# [Brief 1]
In the text on cloud hosting, which cloud server vendor does the company slightly prefer, and for what reason?
# [Brief 2]
Render this sentence from the text on cloud hosting into Spanish: "In case you were wondering, the costs appear to be about the same for both."
# [Brief 3]
Echo the passage of the text on cloud hosting starting with "This all worked" and going on through "of cloud servers.".

# [Text section]
_ _ _ _ _ _ _

To Cloud Or Not To Cloud
When we started PatternBuilders, we made what was then an unusual decision: to avoid multi-tenancy as I talked about here. However, we also decided to avoid the cloud because we wanted to have predictable costs and felt that given the high level of expertise we had internally with managing data centers, we would be better off investing in top tier colocation facilities. This made a lot sense given the security sensitivities of our initial target markets: internal IT at the Fortune 500, large retail suppliers, and hospital groups. It was also an economically viable choice because our business model provisions hardware and bandwidth for each customer after the sale to manage cash flow. We also knew that we would be able to reduce both the cost and maintenance headaches of separate customer provisioning by aggressive use of virtualization technology, much like the cloud server vendors Rackspace, Amazon, and others do today.
This all worked out pretty well until we decided to beta our new social media analytics vertical (described here) publicly on the web (we will start accepting beta signups this week). Suddenly, we had a non-revenue generating (but critical) resource that we needed to have sufficient capacity for. It didn’t make sense to make a massive investment in infrastructure, so we went back to investigating the state of cloud servers.
Amazon or Rackspace seem to be the best fit for us (after this week’s Amazon outage, we may set up on both for redundancy). But we have a slight preference for Rackspace because of the quality and simplicity of their provisioning application. In case you were wondering, the costs appear to be about the same for both.

_ _ _ _ _ _ _

# [Entries supplied]
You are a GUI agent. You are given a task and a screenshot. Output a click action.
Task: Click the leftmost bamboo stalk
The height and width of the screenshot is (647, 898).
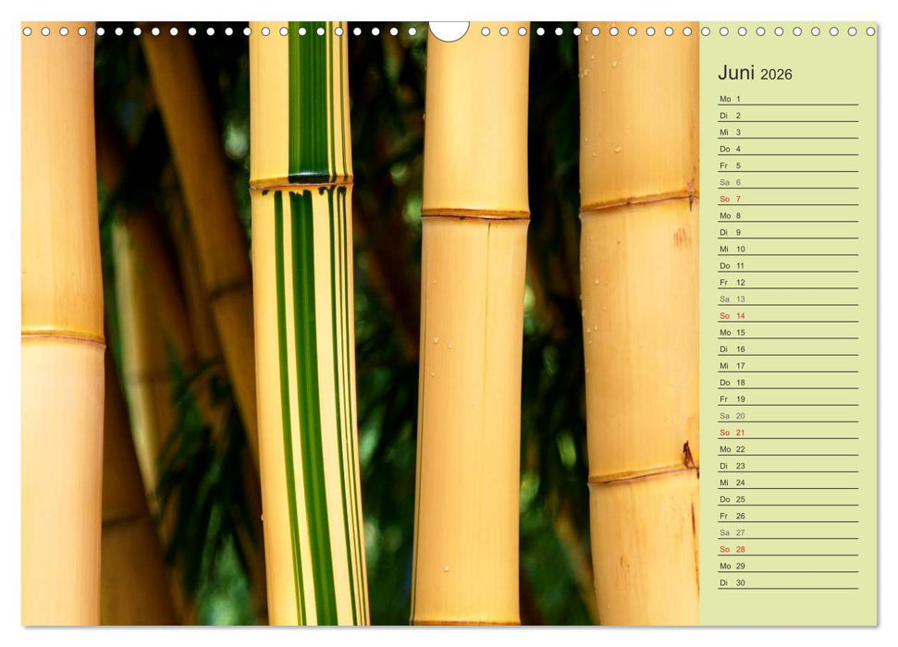pos(61,324)
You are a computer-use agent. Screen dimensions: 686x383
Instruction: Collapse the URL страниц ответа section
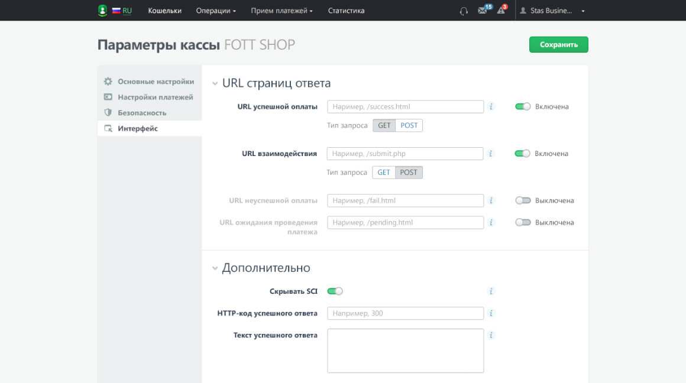pyautogui.click(x=215, y=84)
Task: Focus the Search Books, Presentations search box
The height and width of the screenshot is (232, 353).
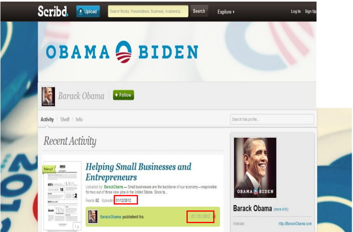Action: (148, 11)
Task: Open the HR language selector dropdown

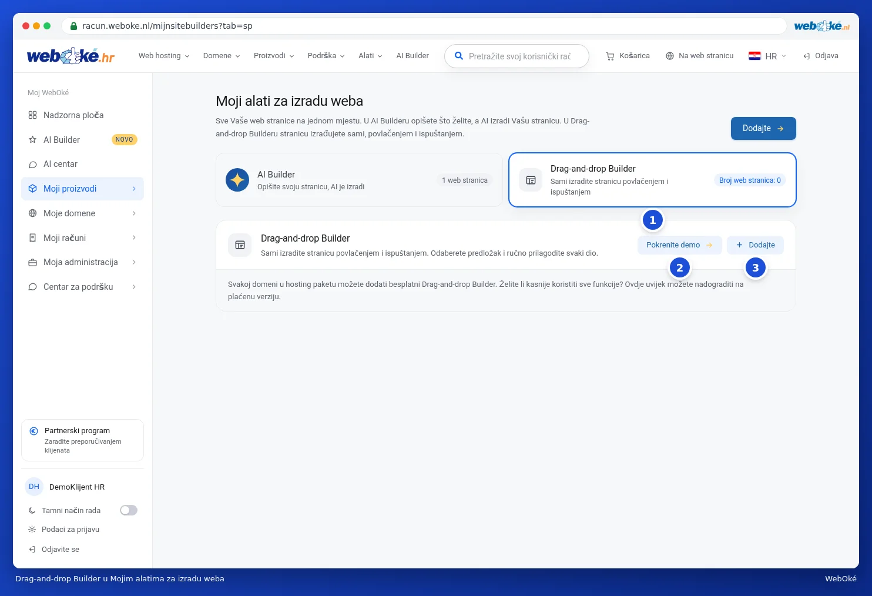Action: point(767,56)
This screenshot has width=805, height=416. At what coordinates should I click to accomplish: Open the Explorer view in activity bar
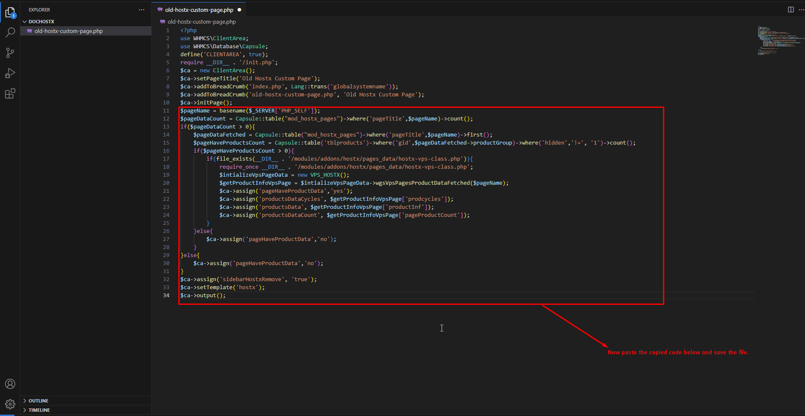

_ _ _ _ _ _ _

# [Answer box 1]
Rackspace, because of the quality and simplicity of its provisioning application.

# [Answer box 2]
Por si se lo preguntaba, los costos parecen ser más o menos los mismos para ambos.

# [Answer box 3]
This all worked out pretty well until we decided to beta our new social media analytics vertical (described here) publicly on the web (we will start accepting beta signups this week). Suddenly, we had a non-revenue generating (but critical) resource that we needed to have sufficient capacity for. It didn’t make sense to make a massive investment in infrastructure, so we went back to investigating the state of cloud servers.